Melanie (Nora Tschirner) is a young woman living out a dull existence in an English seaside town, her life crawls along until she meets Ray (Rob Knighton in his second feature performance), a recently divorced gangster-type back in town for one last job. Without a doubt the most charming and impressive feature to debut at EIFF this year, one of those films that comes along once in a blue moon and manages to hold its own amongst the vast array of features fighting for the spotlight. It sounds like a screwball gangster flick with a hint of Lost in Translation, which it could be billed as, but you’d be missing the point. Even though it flaunts moments of comedy and does indeed slip in a gangster undertone, it’s so much more.
Directed by the collective Jones, Everyone’s Going to Die takes a tried and tested formula for British sob-stories and goes back to basics, narratively speaking it’s a simple enough film; Ray and Melanie potter about exploring the tedium of their lives and getting up to mischief. There’s a sombre mood clinging to most of the film that is time and time again shattered with Coen brother-style cock-ups or heart-warming scenes between the film’s spellbinding central performances.
The opening scenes hark at Less Than Zero, a ruined house the morning after a party shot with virtually no sound in a drab palette of greys, Melanie wandering the halls dressed as Chaplin cutting a, surely iconic, silhouette. Ray is forced into black suit and tie after his enraged wife vandalises the rest of his clothes and turfs him out, forcing the gangster into a dangerously stereotypical but hilariously referential costume. Ray goes to meet his recently deceased estranged brother‘s family only to find his brother may have reincarnated into a cat. The humour here is right on the mark, the zaniness of the script is one of its strongest features ensuring it doesn’t fade into the background as another exercise in loneliness. There’s nothing superficial about Everyone’s Going to Die, everything has substance to it.

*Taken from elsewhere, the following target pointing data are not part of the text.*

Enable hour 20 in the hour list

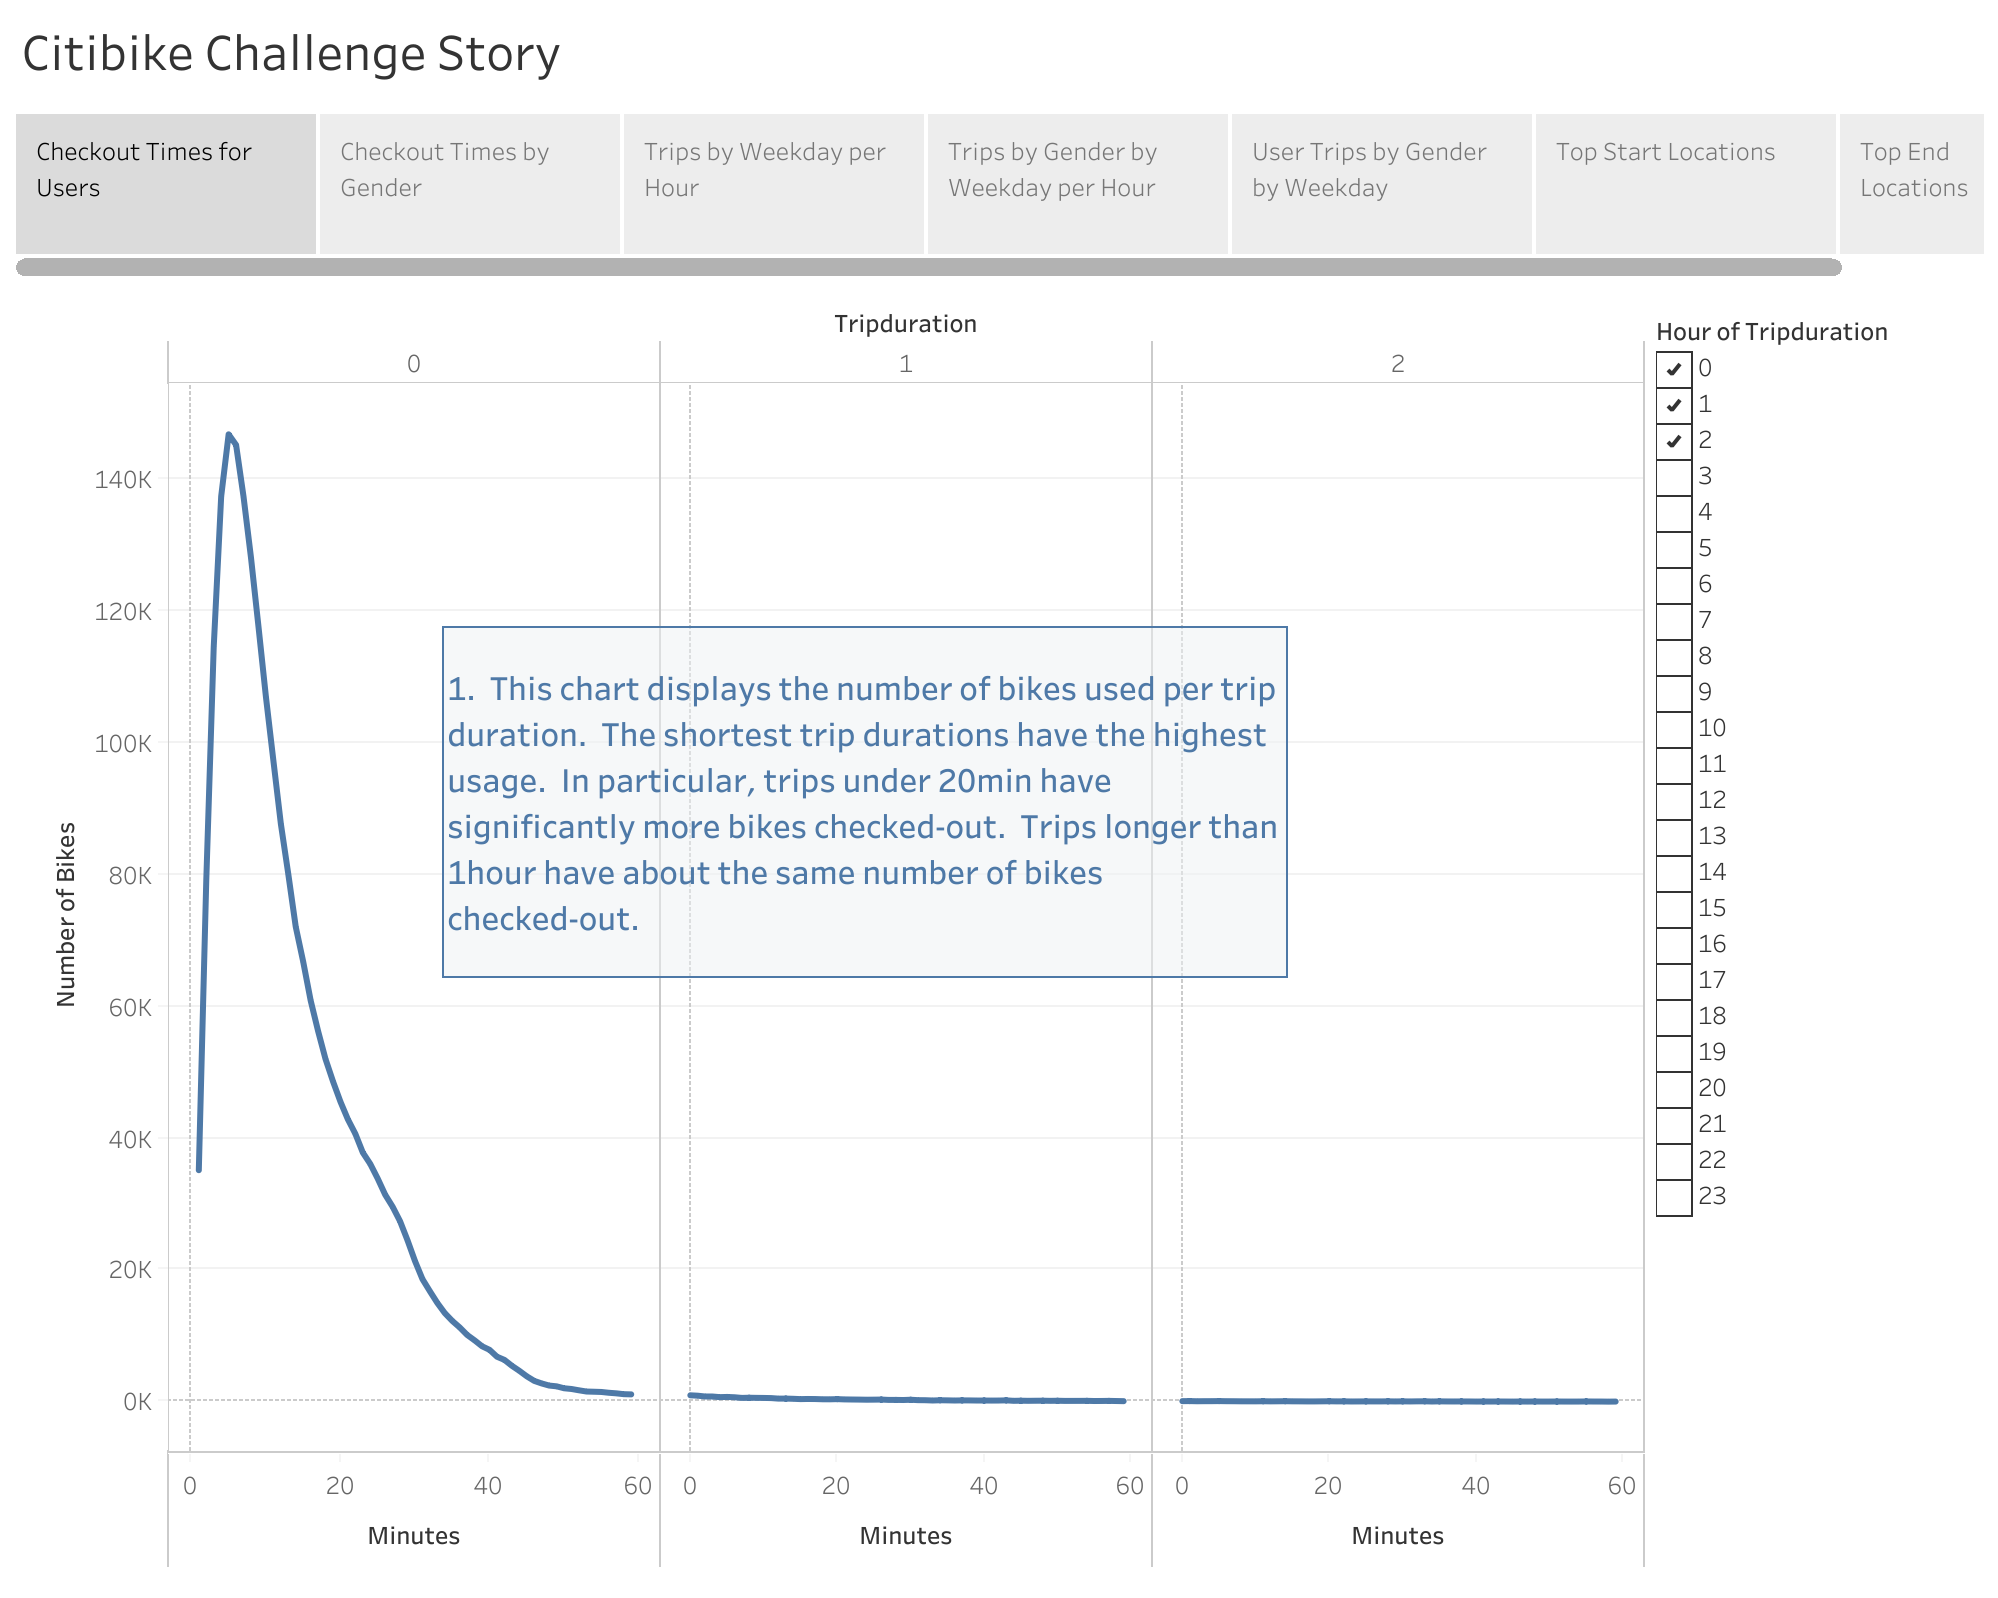coord(1674,1088)
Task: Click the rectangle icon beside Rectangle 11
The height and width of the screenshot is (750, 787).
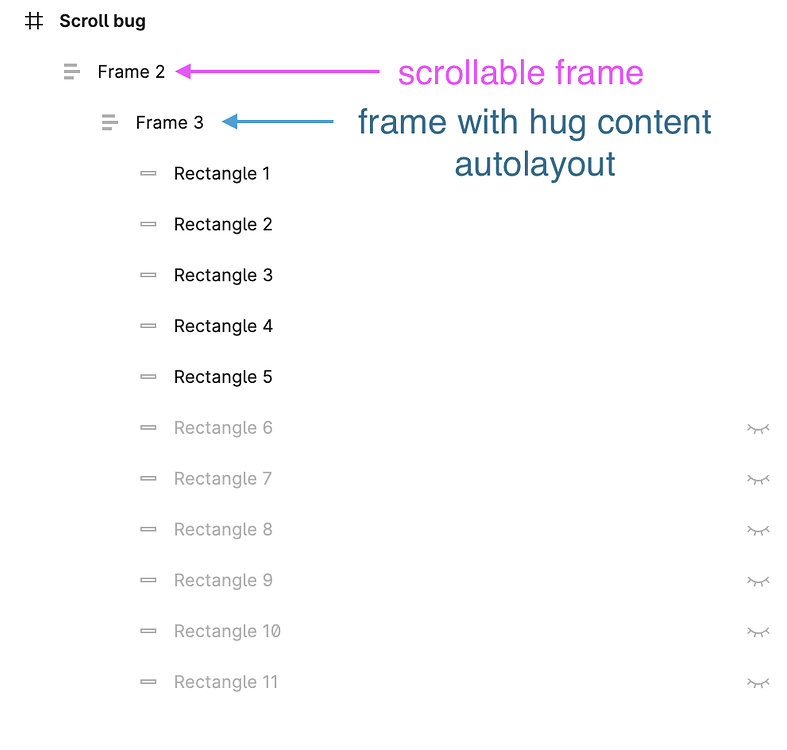Action: [148, 682]
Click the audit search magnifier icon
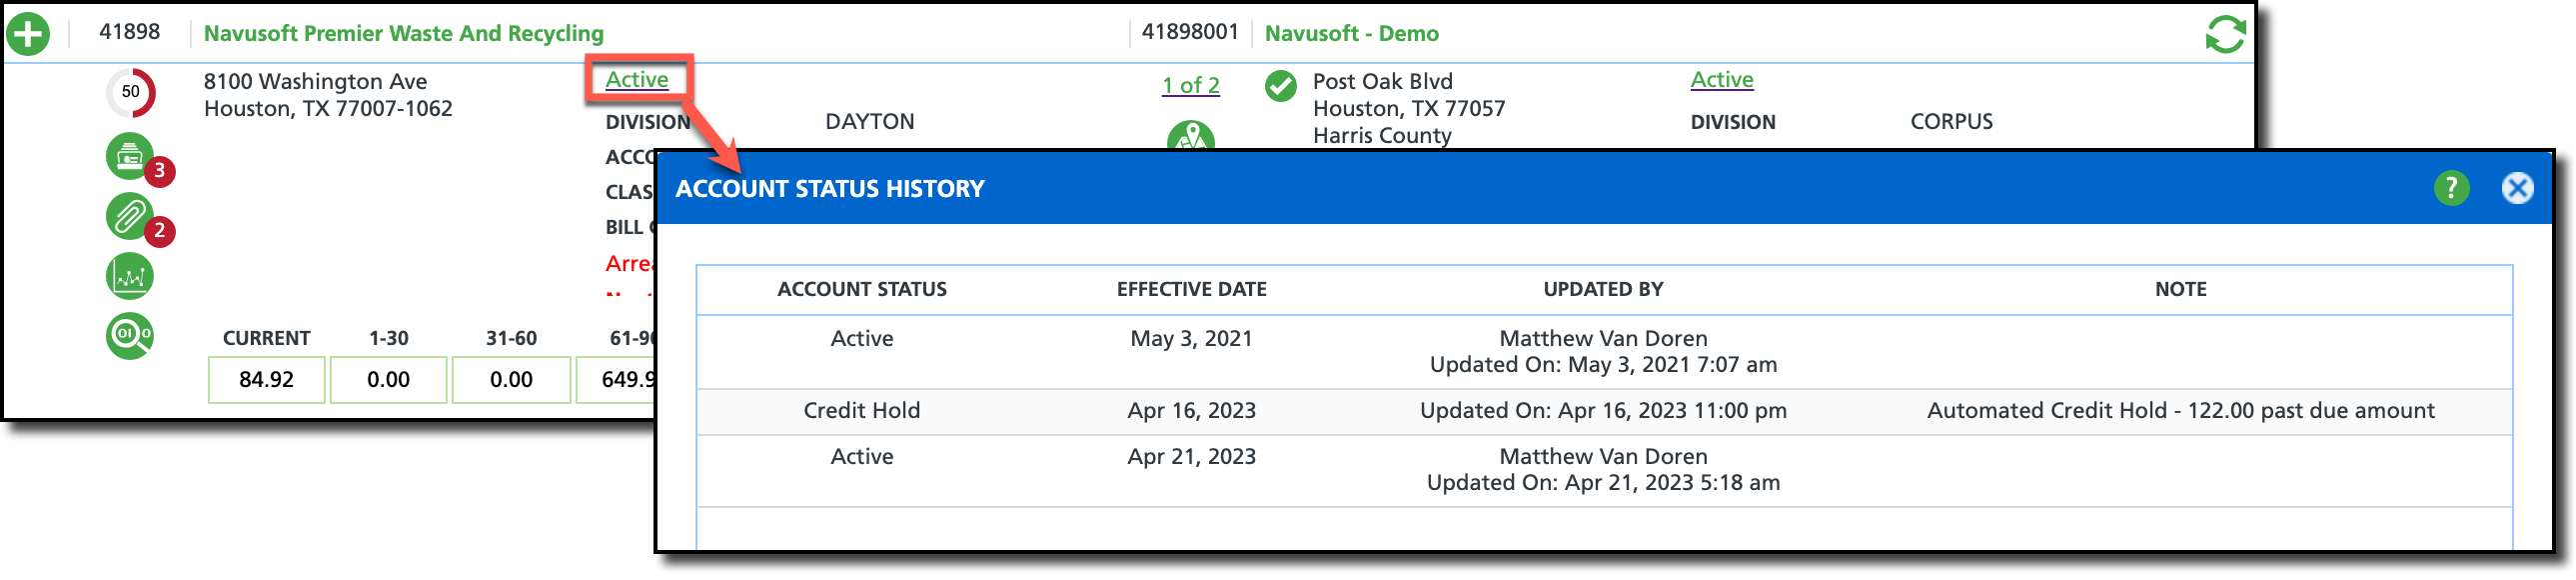2576x580 pixels. coord(130,335)
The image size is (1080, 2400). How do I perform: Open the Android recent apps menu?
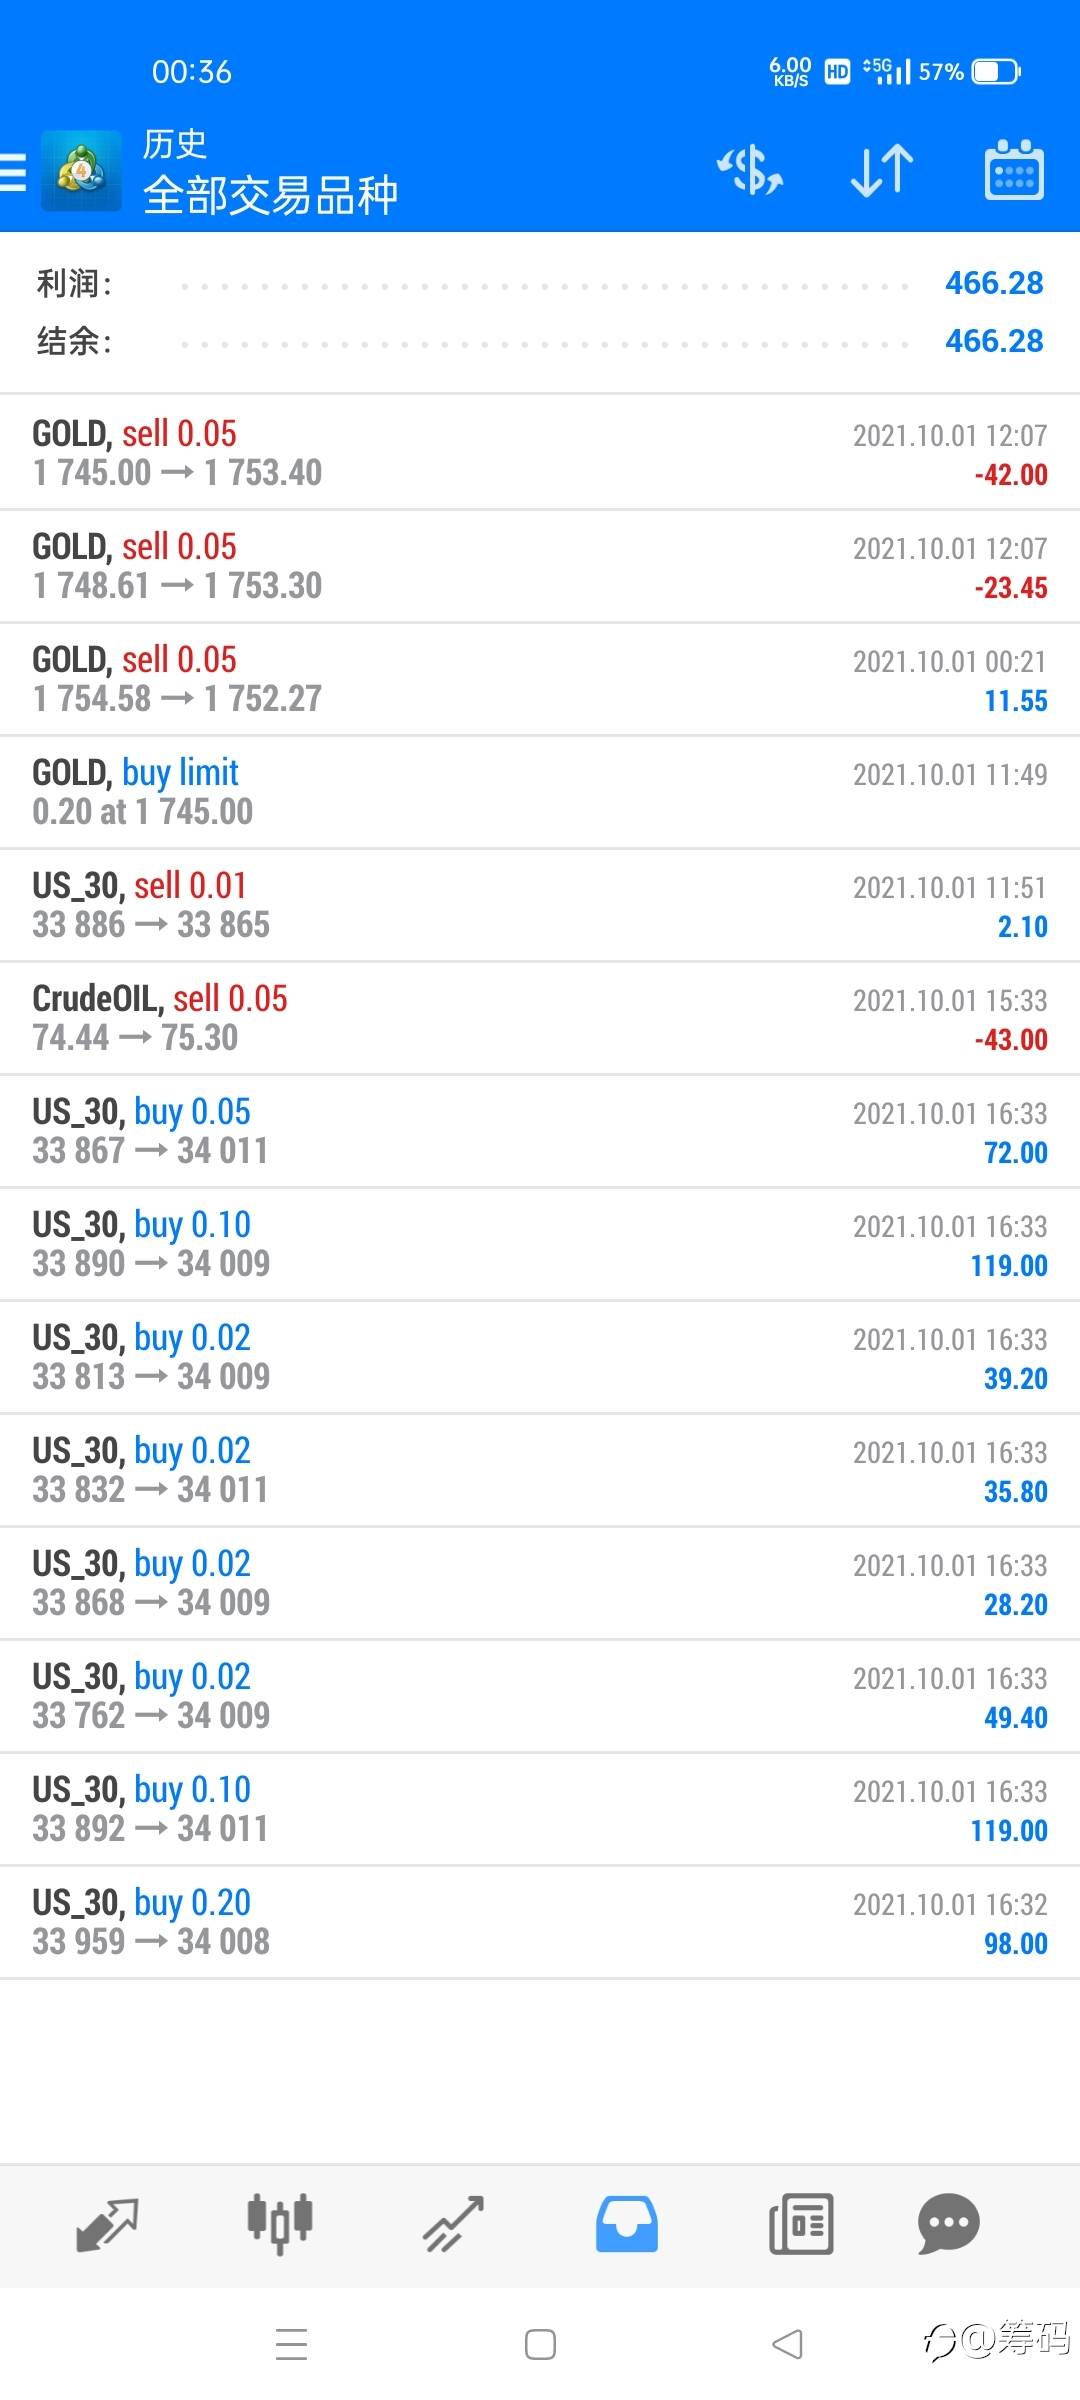[x=291, y=2344]
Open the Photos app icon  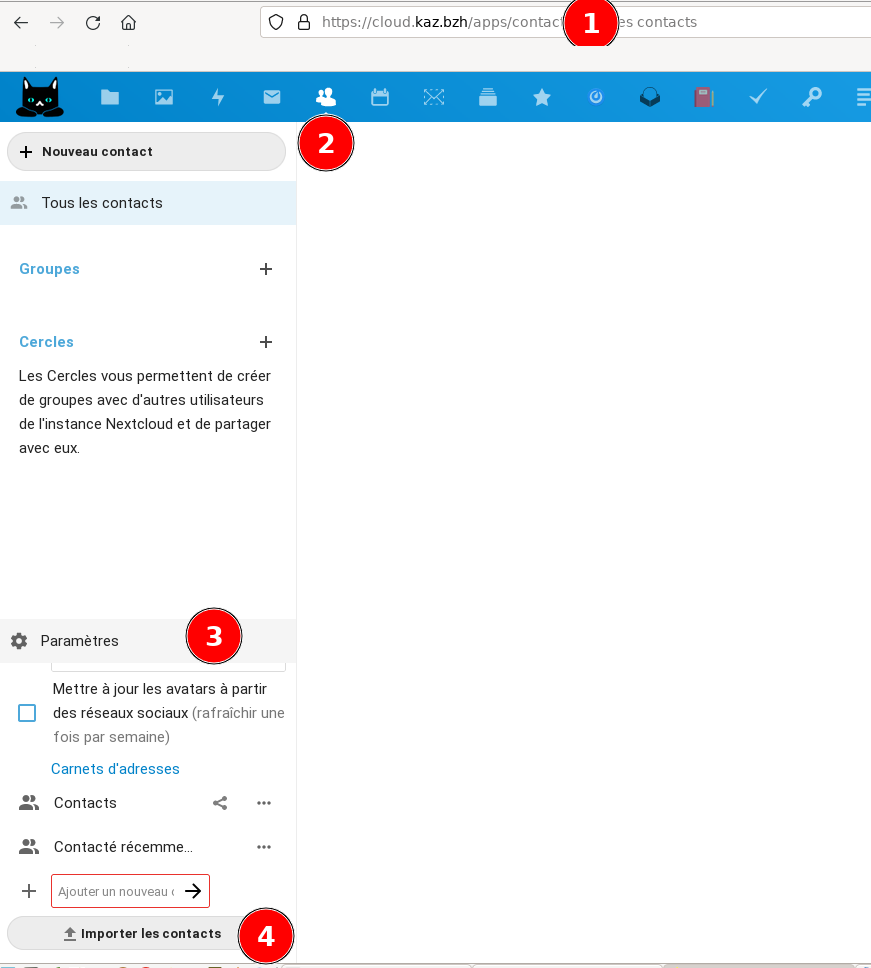tap(164, 97)
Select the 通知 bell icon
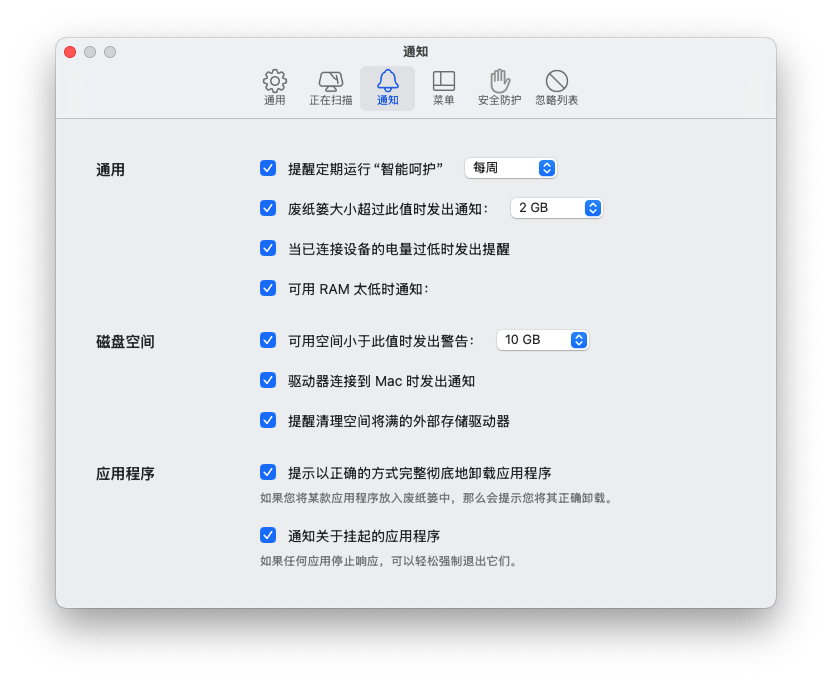 point(387,88)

The key to the whole show is the relationship between Tschirner and Knighton. Genuine care and love for the characters is inspired through a damaged but reserved performance on both counts. Both are trapped at a still point, a dead end from which they really believe there’s no escaping. The boredom of dead-end lives never transfers to the viewer though, instead the narrative throws the odd couple into bizarre waters; job changes, a reincarnated brother, a wiccan family, the hotel TV stuck on Gay chat lines, the little ridiculous details keep the two ultimately grounded characters on their toes. No matter how ridiculous the situation, Jones put the scene across in such a deadpan manner, the slightest ticks on Ray’s face are all you need to pick up on some of the driest humour put to film recently.
If one film deserves your attention this year it should be this one. It’s a heart-warming, often hilarious, sometimes heart-breaking tale of loneliness and the human need for companionship. It’s a love film sans love and a gangster film without gangsters. A powerhouse set of performances from the magnificent Nora Tschirner and Rob Knighton ensures the film is never dull or misfired and as for Jones, the stunning look of the film and the genius of the script ensures they are a talent to keep your eye out for.
A gem of a film; bittersweet, concise, thought-provoking, and above all entirely captivating, Everyone’s Going to Die is one of the most impressive British films going about just now.